### Exercise
Add 13 to every coordinate in the answers in the part of the data below that opens with the line containing "How do I perform: Tick" and closes with the line containing "pyautogui.click(x=66, y=9)". Write out every line of that part in full, changing nothing else.

Element lookup records
※

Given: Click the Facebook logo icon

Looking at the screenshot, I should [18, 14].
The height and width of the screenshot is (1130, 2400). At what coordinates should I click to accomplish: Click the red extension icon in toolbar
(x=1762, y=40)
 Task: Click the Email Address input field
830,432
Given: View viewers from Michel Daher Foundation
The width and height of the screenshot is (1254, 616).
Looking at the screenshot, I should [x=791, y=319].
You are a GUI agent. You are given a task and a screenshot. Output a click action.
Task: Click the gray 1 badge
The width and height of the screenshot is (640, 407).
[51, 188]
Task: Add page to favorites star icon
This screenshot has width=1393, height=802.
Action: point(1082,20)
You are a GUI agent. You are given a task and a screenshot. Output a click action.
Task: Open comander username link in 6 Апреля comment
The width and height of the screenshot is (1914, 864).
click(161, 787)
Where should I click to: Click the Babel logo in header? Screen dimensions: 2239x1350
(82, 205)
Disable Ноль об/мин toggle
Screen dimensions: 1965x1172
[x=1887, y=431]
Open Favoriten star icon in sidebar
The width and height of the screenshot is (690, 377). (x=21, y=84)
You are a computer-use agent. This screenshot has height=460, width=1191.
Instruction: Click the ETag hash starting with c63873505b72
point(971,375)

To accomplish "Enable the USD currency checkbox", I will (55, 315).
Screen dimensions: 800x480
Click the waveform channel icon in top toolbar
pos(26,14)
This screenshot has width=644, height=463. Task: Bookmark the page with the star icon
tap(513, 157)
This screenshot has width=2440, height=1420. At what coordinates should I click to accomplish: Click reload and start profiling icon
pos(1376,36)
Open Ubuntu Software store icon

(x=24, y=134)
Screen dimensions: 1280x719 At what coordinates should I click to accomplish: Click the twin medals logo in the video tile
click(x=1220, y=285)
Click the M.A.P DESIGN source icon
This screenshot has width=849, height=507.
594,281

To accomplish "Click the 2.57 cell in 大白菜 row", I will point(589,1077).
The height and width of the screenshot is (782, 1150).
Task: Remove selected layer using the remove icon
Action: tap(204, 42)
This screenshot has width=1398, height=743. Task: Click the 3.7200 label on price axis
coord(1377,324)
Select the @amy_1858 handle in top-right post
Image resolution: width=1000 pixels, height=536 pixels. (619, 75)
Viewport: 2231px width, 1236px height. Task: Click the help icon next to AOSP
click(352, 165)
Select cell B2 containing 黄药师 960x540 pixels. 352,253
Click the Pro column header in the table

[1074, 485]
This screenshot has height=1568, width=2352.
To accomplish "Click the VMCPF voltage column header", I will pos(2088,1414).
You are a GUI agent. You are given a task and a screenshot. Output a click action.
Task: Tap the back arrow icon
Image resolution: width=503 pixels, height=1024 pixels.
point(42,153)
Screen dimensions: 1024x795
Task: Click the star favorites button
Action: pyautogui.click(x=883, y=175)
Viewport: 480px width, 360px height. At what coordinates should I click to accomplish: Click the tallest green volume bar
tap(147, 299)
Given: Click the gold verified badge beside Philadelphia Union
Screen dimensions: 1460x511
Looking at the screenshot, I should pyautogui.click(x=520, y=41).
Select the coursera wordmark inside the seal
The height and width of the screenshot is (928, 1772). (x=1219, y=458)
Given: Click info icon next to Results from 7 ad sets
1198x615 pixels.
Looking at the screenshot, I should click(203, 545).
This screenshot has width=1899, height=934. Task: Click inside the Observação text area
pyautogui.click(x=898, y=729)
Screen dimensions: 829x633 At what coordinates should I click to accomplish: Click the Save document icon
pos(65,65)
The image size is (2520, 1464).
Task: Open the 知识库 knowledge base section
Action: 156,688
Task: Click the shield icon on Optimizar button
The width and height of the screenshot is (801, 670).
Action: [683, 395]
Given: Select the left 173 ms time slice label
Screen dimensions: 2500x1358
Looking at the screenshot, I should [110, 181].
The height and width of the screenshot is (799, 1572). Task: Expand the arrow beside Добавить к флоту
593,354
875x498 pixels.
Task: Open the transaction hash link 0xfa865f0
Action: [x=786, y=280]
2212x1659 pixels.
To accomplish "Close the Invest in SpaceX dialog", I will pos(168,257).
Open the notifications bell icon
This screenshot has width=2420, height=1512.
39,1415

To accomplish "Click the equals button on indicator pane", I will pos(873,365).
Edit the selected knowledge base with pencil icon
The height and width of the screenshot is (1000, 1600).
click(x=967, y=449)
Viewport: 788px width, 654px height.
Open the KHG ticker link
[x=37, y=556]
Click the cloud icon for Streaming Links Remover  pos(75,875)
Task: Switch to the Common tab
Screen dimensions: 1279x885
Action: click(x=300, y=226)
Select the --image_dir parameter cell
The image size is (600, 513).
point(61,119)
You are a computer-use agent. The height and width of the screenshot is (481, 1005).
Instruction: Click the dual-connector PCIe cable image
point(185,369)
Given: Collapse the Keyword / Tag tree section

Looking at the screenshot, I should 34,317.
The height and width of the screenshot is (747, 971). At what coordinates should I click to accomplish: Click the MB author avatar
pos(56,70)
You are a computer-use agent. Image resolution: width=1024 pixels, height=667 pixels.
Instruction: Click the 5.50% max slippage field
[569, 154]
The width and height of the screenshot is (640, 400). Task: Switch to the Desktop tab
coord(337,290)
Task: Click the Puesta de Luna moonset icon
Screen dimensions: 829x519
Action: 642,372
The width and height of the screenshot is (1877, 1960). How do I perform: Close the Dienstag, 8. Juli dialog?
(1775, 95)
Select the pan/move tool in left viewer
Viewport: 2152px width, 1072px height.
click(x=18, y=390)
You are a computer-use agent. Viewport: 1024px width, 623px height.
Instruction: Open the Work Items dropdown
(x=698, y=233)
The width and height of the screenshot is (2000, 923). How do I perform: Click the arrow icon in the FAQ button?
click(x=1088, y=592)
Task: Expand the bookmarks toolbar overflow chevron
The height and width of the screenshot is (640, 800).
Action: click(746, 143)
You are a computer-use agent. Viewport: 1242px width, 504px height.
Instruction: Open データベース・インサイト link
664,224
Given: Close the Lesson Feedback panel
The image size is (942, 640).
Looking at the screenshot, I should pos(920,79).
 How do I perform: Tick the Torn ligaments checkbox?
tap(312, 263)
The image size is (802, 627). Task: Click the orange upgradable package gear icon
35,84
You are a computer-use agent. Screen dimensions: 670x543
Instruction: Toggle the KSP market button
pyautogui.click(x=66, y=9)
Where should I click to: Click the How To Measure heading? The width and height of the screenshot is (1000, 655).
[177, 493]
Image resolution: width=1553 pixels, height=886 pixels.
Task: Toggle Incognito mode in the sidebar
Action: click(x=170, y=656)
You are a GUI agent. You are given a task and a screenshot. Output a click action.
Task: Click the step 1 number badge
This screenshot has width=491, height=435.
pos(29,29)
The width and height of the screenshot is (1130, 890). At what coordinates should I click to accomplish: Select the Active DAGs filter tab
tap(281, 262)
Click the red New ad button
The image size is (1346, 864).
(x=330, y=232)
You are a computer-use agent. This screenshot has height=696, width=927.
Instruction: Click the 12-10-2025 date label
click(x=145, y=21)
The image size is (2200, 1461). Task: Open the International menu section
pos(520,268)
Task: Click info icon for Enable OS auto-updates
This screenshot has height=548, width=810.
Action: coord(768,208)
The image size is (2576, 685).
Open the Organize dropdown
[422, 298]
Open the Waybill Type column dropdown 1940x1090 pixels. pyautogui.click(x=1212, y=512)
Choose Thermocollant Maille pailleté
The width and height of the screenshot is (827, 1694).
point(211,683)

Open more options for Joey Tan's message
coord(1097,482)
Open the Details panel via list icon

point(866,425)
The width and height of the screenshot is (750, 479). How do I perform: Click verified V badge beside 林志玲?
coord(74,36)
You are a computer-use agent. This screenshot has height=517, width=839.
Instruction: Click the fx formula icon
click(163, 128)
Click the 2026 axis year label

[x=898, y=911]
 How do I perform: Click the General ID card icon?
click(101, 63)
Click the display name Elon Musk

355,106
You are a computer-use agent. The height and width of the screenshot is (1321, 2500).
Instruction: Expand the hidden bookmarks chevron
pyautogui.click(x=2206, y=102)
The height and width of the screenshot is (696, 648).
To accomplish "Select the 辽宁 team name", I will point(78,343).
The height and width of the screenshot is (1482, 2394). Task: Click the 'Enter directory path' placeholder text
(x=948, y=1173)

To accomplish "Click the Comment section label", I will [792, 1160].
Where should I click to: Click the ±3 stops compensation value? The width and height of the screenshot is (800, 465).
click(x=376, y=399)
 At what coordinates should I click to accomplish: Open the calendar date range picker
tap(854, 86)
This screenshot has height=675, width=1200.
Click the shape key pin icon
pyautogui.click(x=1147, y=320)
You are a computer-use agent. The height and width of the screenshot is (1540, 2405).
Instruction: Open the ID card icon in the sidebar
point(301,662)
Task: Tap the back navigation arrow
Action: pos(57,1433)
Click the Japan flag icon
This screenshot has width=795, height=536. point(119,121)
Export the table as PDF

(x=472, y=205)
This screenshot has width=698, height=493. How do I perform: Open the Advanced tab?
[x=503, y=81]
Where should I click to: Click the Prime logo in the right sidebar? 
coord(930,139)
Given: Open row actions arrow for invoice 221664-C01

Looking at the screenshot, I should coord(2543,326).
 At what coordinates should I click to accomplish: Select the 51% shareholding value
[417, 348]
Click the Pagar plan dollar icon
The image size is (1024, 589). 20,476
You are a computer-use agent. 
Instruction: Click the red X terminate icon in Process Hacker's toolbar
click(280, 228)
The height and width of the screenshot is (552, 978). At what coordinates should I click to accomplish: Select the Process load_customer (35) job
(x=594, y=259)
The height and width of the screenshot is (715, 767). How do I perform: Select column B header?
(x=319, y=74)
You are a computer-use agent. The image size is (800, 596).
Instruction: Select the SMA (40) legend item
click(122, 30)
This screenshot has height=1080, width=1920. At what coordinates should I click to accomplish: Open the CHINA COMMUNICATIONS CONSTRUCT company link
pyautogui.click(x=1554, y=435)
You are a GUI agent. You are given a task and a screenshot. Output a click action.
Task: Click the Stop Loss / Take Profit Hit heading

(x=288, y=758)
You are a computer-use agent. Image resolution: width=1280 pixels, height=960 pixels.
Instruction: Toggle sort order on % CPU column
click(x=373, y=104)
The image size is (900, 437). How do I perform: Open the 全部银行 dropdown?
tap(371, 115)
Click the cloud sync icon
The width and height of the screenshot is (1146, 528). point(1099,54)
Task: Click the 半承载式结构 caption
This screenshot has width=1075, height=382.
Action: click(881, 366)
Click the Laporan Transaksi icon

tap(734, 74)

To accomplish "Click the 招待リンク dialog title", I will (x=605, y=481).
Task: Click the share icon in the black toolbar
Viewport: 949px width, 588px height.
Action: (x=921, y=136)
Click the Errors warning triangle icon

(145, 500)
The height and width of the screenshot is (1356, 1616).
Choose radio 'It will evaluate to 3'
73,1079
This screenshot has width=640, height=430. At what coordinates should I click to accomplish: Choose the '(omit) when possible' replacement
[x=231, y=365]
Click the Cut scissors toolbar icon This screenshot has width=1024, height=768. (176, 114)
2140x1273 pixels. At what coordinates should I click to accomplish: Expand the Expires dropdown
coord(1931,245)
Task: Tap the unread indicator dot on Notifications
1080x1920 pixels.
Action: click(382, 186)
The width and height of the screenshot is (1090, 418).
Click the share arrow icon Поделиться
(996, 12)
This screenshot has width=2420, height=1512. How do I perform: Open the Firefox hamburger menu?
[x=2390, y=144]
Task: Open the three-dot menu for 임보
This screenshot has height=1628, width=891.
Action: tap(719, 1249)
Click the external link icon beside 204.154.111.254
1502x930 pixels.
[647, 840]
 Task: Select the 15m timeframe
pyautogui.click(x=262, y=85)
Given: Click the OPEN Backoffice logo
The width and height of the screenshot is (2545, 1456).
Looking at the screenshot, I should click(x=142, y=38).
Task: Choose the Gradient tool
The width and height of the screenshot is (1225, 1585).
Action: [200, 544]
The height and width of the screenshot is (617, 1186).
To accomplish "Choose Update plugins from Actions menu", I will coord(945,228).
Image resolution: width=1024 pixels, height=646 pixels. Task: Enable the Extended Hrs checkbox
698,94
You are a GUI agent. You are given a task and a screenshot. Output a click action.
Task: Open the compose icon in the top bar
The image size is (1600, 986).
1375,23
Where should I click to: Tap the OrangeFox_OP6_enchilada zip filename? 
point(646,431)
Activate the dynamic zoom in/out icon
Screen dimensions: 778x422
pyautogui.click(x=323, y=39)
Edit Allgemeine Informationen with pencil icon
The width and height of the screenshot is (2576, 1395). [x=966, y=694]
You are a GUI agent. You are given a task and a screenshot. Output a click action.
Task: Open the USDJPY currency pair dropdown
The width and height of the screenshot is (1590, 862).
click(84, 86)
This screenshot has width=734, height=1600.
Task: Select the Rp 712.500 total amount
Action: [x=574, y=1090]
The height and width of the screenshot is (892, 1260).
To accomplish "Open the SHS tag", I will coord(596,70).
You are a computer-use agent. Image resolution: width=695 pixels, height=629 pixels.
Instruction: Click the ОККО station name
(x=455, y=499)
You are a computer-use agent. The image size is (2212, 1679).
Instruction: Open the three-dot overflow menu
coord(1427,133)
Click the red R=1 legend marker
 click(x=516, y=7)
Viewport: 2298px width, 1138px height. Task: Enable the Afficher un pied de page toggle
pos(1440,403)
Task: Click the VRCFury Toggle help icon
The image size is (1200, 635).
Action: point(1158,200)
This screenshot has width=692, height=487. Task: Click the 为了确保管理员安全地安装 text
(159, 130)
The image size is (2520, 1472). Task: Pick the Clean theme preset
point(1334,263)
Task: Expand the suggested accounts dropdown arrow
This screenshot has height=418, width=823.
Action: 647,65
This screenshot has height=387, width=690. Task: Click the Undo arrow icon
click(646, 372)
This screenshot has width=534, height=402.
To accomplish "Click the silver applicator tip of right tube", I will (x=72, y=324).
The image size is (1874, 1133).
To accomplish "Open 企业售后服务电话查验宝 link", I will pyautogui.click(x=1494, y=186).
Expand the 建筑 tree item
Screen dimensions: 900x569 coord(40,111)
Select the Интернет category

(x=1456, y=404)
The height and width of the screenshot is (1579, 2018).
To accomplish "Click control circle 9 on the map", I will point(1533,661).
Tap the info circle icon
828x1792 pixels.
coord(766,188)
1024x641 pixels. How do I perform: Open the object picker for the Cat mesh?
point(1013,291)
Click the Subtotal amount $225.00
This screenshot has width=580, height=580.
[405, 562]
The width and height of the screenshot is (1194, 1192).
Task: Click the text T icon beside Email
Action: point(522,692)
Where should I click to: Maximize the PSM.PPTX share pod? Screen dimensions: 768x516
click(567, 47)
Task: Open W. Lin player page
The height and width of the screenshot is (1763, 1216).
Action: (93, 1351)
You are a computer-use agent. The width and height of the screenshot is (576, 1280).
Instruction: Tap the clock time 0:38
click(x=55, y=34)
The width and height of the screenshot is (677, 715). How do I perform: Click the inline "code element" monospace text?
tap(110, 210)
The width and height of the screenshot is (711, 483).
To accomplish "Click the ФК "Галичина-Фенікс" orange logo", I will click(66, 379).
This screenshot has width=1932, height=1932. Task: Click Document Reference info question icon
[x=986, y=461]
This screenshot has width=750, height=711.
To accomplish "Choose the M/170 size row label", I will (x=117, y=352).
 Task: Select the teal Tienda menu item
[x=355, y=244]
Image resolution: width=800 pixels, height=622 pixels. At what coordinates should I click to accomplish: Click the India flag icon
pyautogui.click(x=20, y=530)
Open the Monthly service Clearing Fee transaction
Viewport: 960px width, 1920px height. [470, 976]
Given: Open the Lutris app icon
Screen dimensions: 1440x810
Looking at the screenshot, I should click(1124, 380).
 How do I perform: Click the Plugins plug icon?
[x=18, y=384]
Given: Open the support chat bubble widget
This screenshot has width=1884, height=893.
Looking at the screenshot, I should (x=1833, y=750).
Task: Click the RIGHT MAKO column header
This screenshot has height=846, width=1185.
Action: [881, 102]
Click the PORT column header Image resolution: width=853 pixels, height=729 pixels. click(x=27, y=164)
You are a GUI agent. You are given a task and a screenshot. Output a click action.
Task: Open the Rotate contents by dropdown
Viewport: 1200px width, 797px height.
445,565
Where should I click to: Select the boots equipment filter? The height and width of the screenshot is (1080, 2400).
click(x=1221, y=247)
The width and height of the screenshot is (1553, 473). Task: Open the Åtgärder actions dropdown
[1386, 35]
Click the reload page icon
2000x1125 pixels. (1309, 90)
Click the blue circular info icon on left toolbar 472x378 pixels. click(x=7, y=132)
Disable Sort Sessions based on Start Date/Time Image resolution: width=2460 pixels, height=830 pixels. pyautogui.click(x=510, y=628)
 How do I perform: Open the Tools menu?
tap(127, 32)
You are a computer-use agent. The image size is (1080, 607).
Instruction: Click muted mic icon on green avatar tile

※

### Response to this exercise
 How do I perform: Tick the Torn ligaments checkbox?
tap(325, 276)
The image size is (802, 627). Task: Click the orange upgradable package gear icon
48,97
You are a computer-use agent. Screen dimensions: 670x543
Instruction: Toggle the KSP market button
pyautogui.click(x=79, y=22)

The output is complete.